- Written instruction: Lay out the lines of the records below as a Markdown table with the columns "No." and "Line", numbering each row and skipping any blank lines. Leave the pictures out of the table.

Element and text location data:
━━━━━━━━━━
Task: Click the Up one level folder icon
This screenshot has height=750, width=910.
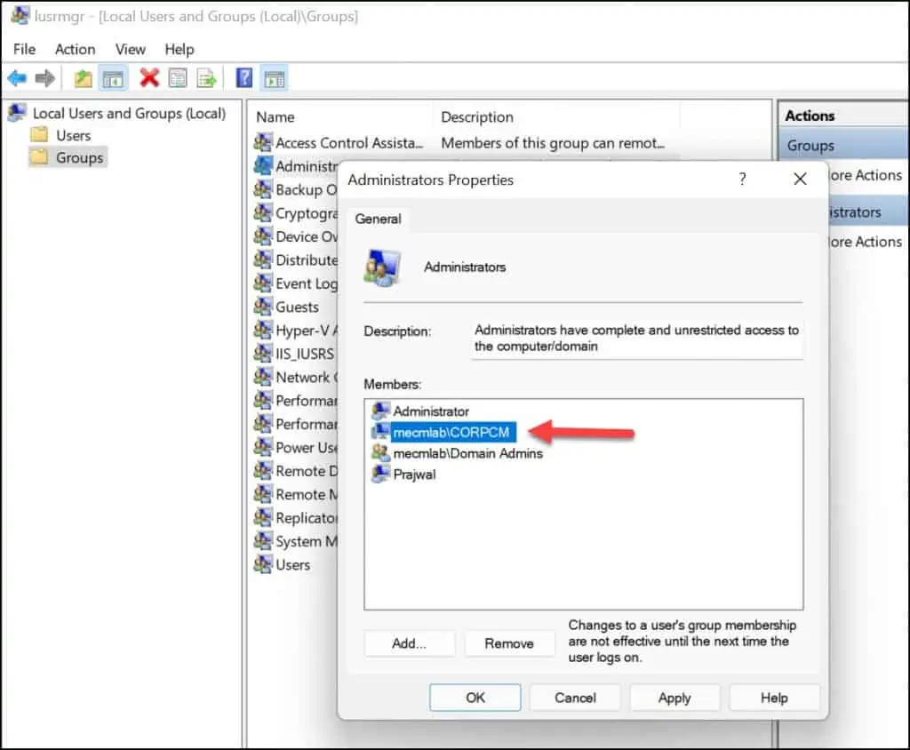Action: [x=83, y=79]
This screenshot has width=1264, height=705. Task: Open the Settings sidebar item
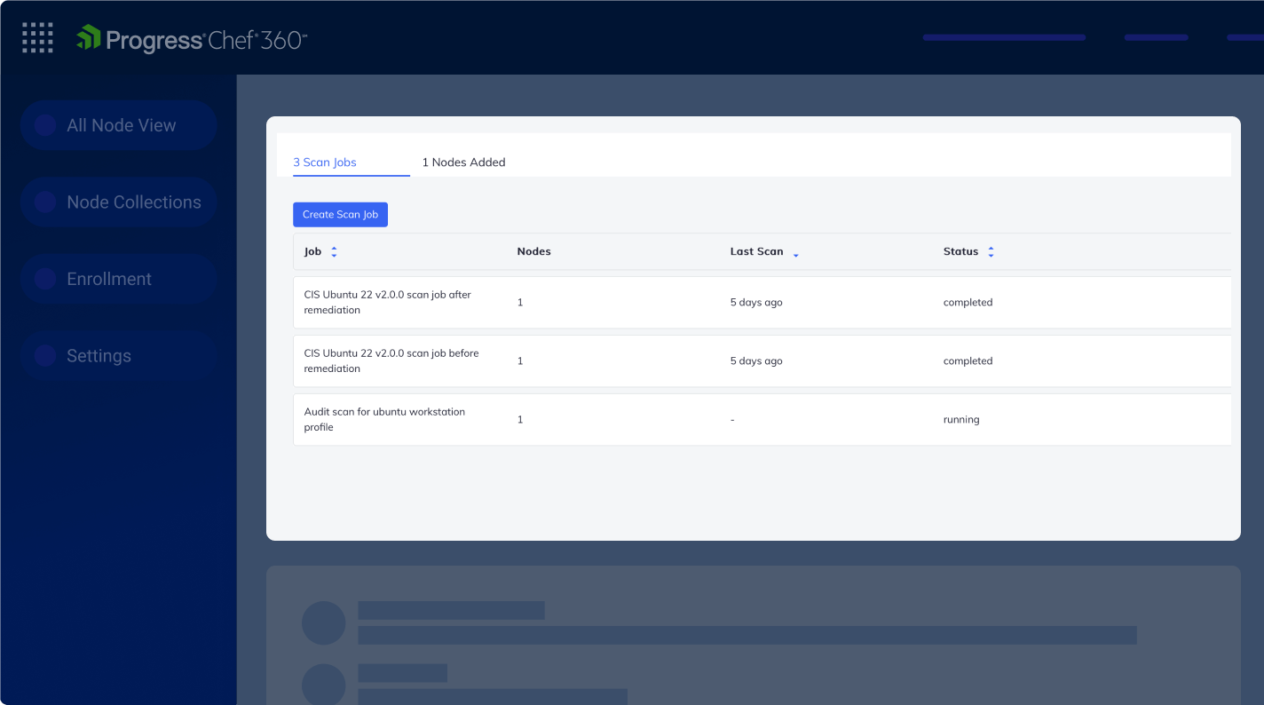pyautogui.click(x=99, y=356)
━━━━━━━━━━
- Complete output:
| No. | Line |
|---|---|
| 1 | Task: Click the Up one level folder icon |
| 2 | This screenshot has height=750, width=910. |
| 3 | Action: [x=83, y=79] |
| 4 | This screenshot has width=1264, height=705. Task: Open the Settings sidebar item |
| 5 | pyautogui.click(x=99, y=356) |